Table 1 Genomic features of the re-assembled genomes of VK01, VK02, VK05, VK08, and VK12 vaccines
Fig. 2
figure 2

Diagram of the terminal regions of the genomes of the old smallpox vaccines VK01, VK02, VK05, VK08, and VK12. The genomes of the VK vaccines, horsepox MNR-76, Mulford 1902 vaccine, VACV-IOC_B141, and Dryvax clone DPP13 were aligned using the Geneious alignment plugin in Geneious Prime and visualized in CLC Main Workbench. A schematic figure was created based on the alignment showing the left (a) and the right (b) termini of the genomes. Minor deletions and gaps were omitted. For sake of clarity, insertions in the genomes of VK01, VK12, Mulford 1902, VACV-IOC_B141, and VACV-DPP13 that split the 10.7- kb sequence of horsepox genome in two parts were removed and are shown as in insert on the bottom (green dotted line) of a. The green dotted arrow indicates the region of the alignment from which the insertions were spliced out in each genome. The red dotted boxes indicate the regions of the virus genomes in which the 10.7 kb (a) and 5.5 kb (b) sequences of horsepox virus (thick black lines) are present or absent. The stars indicate the ITR junction sites in virus genomes

Interestingly, the 10.7-kb and the 5.5-kb deletions found, respectively, in the left and right ends of the genomes of all VACV strains [5] as well as in the Mulford 1902 strain [4] are also found partially or completely in the VK01 and VK8 genomes in the left and right ends, respectively. However, those deletions are not found in VK5, VK12 (only the right deletion is found), and VK2 (only the left deletion is found). In fact, the VK05 genome has the same genome structure (Fig. 2) and the highest identity to HSPV-MNR-76 across the whole genome, representing a true HSPV strain (Table 1). So far, MNR-76, isolated from Mongolian horses in 1976, and MNR, a synthetic recombinant horsepox virus, are the only extant strains of HSPV [5, 13].

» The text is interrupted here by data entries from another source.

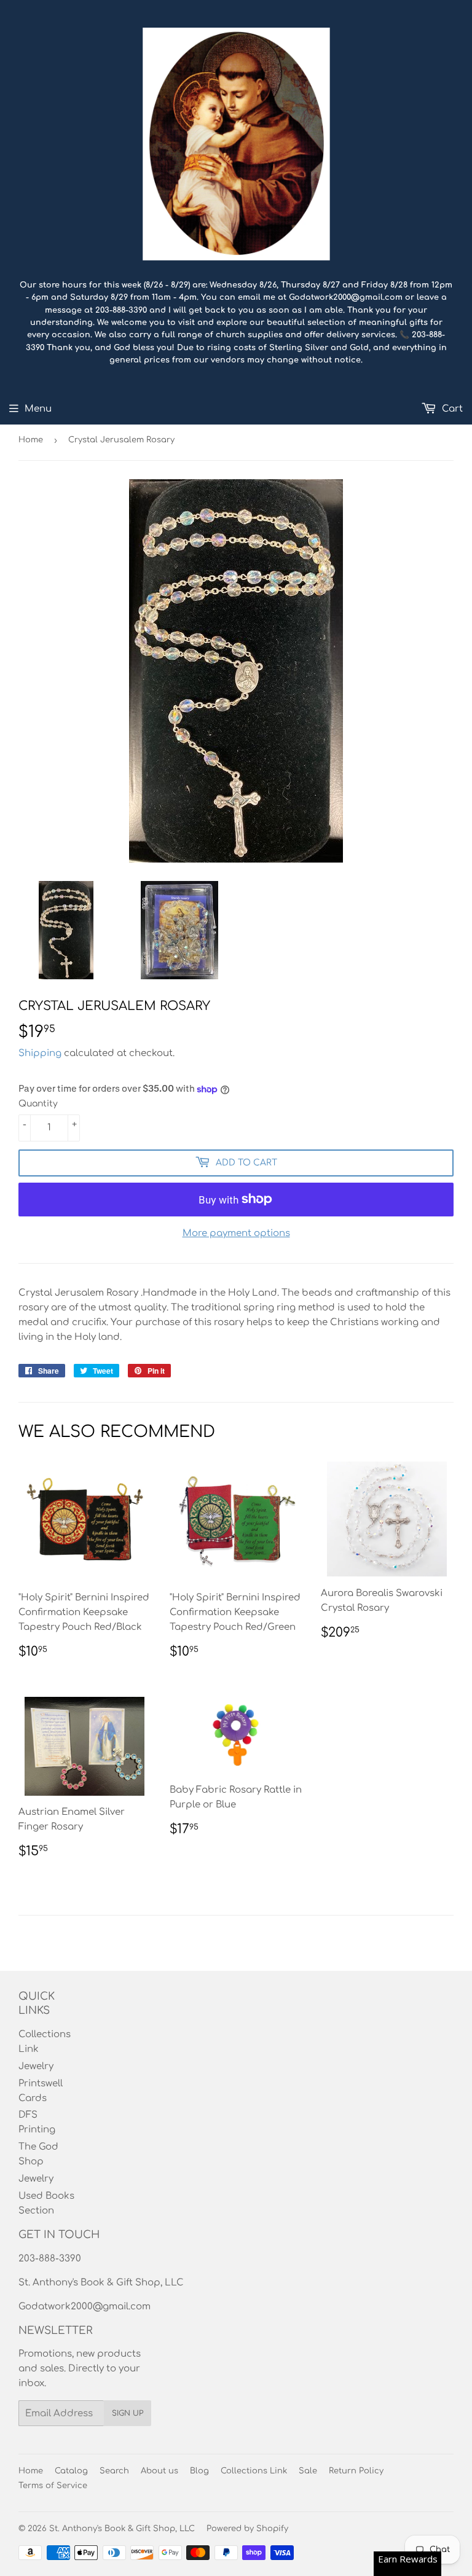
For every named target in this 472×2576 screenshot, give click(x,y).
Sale (308, 2471)
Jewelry (35, 2066)
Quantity (38, 1103)
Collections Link (254, 2471)
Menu (38, 409)
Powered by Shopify (247, 2528)
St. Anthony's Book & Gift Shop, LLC (122, 2528)
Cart (451, 409)
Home (30, 440)
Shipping (39, 1053)
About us (159, 2471)
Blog (199, 2471)
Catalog (71, 2471)
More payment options (236, 1233)
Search (114, 2471)
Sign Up (127, 2413)
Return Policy (356, 2471)
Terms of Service (52, 2485)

VK08 genome is very similar to VK01, except for the absence of the 14.2-kb insertion (Fig. 2a, insert). VK02 genome has a 15-kb deletion near the very left end of the genome (Fig. 2a), resulting in the shortest ITRs in the VACV lineage (Table 1).

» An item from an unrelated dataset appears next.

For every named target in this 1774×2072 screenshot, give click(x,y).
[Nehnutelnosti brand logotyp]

In conclusion, the re-assembly of the five VK genomes exposes the complex genetic diversity of the old smallpox vaccine genomes. We present evidence of the contemporaneous use of HSPV and HSPV-related viruses as the smallpox vaccine in the nineteenth century. The results also reveal that HSPV-related vaccines had been used in the USA at least 36 years before the Mulford 1902 strain. In the nineteenth century, vaccine seeds were constantly imported from Europe for smallpox vaccine production in the USA. Therefore, it is likely that HSPV and HSPV-related viruses were repeatedly introduced in the USA at that time and that similar vaccines were also manufactured and used in Europe in the nineteenth century [14].